Take the part that opens with the line containing "Given: Click the API-Schlüssel column header" and closes with the line containing "point(156,367)", rename "radio button" to "option button" wherever it appears there, and write out those lines with nothing else changed.

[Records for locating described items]
============================================================

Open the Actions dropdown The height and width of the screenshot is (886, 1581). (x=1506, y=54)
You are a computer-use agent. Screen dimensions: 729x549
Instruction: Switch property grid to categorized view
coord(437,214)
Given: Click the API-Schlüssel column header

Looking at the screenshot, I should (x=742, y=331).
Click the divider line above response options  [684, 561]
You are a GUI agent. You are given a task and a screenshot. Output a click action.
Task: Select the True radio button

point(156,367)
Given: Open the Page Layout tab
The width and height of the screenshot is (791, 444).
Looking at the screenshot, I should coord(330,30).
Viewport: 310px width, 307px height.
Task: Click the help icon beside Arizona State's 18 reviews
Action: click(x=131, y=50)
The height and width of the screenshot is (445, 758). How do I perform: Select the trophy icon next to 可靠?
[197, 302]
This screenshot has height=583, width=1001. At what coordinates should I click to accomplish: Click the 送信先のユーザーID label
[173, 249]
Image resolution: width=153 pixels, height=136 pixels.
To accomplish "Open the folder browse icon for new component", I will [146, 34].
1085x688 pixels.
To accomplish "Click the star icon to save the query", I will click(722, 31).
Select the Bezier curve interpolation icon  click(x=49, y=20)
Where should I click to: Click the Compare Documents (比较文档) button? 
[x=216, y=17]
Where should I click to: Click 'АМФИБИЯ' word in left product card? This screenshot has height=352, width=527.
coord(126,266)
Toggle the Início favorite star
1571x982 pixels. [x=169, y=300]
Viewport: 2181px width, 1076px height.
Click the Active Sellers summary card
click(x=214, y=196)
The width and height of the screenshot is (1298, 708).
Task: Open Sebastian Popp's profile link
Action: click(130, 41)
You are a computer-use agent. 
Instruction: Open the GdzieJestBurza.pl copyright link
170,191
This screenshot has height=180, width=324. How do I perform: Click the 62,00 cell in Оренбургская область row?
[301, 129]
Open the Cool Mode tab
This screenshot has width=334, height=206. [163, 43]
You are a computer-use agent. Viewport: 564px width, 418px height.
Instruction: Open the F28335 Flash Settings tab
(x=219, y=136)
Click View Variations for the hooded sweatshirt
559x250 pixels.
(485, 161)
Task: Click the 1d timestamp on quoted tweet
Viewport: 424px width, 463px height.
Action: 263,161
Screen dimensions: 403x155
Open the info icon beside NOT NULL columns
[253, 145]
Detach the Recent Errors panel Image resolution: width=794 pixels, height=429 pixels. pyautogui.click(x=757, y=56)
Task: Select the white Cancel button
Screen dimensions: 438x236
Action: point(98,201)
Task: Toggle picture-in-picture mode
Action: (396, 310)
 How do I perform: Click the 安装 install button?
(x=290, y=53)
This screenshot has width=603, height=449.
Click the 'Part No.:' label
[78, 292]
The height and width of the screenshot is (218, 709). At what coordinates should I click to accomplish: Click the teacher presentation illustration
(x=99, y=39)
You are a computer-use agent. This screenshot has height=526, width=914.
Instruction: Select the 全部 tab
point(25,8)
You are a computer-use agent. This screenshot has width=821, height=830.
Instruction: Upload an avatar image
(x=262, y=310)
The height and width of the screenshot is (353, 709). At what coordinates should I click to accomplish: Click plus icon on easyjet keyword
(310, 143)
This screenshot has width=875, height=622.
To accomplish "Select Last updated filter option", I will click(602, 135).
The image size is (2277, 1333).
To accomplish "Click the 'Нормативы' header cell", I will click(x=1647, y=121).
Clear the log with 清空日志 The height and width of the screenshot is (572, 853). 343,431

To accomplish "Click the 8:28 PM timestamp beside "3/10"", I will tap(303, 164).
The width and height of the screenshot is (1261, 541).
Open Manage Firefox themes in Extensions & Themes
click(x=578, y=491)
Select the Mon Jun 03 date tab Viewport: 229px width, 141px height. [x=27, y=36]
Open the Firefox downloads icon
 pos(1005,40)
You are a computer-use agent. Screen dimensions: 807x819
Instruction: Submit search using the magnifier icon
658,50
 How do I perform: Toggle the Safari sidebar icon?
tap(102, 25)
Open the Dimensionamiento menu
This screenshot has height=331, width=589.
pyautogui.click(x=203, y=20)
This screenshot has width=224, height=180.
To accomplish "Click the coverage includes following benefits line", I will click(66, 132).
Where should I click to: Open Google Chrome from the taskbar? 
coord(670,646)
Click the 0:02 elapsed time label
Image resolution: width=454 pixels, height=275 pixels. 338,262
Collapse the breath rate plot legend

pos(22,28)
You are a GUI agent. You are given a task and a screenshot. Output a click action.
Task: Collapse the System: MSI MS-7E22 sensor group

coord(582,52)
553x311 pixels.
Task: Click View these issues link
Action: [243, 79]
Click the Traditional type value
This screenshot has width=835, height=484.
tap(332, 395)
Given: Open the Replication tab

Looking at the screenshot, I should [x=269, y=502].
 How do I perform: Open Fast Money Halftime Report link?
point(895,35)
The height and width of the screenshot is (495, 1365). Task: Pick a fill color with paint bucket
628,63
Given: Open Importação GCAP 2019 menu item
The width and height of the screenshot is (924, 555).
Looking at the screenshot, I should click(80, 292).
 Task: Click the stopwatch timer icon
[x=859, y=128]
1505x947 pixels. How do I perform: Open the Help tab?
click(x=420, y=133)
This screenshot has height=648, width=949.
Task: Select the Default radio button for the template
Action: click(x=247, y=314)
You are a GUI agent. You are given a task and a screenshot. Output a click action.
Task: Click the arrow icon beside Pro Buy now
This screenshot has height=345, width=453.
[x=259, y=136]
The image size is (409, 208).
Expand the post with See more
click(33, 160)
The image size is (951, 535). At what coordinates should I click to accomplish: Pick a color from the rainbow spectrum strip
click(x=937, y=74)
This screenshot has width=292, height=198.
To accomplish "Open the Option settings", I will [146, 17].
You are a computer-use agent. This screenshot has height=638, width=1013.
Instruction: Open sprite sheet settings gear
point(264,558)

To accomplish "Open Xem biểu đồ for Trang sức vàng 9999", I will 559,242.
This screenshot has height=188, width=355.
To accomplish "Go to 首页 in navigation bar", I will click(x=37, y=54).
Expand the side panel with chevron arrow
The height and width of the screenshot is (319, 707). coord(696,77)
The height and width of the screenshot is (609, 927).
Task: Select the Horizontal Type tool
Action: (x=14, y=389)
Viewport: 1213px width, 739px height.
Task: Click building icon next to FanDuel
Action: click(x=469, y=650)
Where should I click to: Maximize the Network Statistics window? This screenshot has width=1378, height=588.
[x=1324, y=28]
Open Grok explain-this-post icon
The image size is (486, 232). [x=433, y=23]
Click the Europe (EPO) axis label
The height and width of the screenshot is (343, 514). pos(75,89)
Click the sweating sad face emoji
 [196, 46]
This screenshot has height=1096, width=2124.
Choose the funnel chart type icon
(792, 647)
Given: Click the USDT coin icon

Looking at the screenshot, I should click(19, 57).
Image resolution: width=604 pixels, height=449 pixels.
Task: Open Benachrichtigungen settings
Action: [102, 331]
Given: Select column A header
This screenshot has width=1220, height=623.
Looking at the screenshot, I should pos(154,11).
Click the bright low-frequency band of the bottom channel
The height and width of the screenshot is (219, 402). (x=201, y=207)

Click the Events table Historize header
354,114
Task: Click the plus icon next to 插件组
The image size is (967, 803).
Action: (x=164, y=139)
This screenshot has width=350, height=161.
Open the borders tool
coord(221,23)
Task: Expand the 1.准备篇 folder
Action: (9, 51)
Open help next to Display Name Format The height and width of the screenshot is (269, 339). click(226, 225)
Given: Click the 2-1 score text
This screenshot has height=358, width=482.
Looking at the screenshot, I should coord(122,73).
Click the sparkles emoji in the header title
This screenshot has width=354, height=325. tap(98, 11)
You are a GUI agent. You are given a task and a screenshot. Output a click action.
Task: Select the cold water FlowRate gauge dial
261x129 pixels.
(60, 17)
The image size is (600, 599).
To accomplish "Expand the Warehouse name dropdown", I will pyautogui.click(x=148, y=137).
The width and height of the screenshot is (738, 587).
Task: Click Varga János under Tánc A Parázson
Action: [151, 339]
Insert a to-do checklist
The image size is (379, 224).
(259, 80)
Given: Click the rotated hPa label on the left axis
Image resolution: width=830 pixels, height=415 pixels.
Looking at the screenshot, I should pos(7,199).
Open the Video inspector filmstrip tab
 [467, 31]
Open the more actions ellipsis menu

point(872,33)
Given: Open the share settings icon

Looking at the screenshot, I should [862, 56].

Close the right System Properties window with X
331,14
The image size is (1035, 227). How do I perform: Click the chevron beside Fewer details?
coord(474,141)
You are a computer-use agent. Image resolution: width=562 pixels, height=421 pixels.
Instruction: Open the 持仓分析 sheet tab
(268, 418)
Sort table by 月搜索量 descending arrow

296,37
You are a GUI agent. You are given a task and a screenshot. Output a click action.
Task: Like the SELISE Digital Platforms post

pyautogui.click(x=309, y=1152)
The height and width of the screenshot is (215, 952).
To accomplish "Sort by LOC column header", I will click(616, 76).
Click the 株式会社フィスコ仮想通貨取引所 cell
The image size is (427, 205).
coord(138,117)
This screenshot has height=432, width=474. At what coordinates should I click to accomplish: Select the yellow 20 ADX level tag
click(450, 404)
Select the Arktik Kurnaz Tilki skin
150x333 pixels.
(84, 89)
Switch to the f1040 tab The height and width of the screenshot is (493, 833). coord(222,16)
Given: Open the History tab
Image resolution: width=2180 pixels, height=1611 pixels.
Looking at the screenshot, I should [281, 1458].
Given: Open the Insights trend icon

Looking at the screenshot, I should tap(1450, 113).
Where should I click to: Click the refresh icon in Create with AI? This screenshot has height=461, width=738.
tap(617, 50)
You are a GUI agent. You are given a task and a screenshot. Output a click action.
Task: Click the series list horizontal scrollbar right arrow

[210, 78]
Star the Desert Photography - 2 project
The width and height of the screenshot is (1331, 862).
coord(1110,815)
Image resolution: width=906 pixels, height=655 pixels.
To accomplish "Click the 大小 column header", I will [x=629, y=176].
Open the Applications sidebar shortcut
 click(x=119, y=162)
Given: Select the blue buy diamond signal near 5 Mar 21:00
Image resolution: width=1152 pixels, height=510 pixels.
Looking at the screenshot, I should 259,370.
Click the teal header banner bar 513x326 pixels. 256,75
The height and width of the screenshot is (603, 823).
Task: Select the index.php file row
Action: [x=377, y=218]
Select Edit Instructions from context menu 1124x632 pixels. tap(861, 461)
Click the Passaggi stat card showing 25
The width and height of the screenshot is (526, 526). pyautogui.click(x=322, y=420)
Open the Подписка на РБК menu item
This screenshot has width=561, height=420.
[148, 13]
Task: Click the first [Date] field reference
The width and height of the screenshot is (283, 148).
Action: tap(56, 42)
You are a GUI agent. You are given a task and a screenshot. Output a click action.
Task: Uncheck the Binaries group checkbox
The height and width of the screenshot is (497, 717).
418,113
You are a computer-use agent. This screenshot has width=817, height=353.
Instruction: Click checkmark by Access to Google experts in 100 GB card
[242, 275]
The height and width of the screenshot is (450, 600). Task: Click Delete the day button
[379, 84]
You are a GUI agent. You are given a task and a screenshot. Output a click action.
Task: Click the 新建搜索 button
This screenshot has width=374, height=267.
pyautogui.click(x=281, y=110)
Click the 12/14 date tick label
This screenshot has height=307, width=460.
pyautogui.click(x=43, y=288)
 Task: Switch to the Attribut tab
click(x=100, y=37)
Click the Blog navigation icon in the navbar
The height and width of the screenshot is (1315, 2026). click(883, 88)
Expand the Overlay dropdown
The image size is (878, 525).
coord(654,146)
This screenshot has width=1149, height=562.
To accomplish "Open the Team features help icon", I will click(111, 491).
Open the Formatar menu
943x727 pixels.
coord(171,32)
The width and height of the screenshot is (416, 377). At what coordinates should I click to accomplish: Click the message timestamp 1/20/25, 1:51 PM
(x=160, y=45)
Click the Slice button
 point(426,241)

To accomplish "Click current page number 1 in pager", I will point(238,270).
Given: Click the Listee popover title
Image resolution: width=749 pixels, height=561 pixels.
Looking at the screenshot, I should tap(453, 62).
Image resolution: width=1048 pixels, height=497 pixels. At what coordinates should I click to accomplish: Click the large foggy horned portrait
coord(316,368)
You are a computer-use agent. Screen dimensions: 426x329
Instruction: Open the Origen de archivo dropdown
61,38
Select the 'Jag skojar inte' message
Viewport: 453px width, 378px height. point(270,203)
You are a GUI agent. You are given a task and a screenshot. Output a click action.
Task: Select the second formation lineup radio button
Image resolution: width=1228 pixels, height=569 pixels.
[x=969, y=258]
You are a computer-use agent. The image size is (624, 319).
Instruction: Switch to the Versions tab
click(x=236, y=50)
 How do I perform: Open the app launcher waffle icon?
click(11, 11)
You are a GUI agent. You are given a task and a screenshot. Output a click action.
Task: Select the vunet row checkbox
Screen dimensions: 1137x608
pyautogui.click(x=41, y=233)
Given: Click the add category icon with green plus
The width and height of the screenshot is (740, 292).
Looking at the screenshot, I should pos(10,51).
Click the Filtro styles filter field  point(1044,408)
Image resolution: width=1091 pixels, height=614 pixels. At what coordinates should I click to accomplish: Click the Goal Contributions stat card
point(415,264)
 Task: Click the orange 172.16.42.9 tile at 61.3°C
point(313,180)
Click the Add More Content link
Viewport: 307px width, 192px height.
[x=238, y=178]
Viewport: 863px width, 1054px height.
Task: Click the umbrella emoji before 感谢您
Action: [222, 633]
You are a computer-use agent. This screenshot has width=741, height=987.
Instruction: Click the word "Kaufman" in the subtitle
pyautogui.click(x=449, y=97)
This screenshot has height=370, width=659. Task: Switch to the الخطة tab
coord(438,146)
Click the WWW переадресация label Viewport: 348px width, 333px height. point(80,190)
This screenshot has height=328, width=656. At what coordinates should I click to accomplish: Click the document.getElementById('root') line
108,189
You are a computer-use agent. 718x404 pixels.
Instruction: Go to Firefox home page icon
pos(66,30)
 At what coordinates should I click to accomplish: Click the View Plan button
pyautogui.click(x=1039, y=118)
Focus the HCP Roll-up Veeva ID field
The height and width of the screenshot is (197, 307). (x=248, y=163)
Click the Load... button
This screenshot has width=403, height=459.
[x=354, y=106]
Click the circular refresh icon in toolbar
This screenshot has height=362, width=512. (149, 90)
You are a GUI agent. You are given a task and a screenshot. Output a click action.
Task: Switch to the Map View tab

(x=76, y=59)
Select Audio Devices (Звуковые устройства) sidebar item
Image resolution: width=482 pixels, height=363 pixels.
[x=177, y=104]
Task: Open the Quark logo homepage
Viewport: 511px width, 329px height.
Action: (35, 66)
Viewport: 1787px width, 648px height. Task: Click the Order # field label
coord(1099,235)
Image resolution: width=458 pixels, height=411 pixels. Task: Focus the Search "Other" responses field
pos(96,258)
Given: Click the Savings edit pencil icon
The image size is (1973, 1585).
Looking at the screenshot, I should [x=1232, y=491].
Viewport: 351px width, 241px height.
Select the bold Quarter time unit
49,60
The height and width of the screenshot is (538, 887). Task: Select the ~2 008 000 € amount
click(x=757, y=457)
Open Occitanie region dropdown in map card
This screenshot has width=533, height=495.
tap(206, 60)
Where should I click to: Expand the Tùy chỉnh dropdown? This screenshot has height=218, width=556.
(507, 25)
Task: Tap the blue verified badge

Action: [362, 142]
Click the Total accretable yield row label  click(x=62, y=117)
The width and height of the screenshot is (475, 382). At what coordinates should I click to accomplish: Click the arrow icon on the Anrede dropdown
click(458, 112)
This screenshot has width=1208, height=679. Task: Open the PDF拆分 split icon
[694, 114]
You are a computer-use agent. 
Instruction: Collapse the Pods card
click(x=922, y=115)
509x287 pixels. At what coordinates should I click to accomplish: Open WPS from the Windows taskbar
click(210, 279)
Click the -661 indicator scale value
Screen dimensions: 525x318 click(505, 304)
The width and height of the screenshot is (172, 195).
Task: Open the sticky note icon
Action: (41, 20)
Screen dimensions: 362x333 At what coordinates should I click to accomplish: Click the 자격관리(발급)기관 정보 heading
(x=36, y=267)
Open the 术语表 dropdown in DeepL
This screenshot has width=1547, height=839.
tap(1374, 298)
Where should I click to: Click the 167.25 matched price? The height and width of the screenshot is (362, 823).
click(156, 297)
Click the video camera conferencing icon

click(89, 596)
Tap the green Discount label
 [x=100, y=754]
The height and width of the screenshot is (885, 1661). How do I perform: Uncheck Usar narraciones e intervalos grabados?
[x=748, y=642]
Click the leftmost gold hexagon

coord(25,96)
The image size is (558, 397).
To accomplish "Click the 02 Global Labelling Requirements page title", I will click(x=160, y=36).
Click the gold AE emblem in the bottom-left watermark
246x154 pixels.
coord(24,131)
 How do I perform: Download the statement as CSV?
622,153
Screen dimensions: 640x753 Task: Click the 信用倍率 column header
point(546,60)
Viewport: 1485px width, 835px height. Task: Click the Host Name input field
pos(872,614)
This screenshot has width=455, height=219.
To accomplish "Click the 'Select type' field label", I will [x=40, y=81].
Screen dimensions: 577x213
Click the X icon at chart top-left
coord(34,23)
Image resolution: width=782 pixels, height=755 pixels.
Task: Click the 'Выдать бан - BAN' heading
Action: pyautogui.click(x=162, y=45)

============================================================

*Answer to the task:*
Given: Click the API-Schlüssel column header

Looking at the screenshot, I should (x=742, y=331).
Click the divider line above response options  [684, 561]
You are a GUI agent. You are given a task and a screenshot. Output a click action.
Task: Select the True option button

point(156,367)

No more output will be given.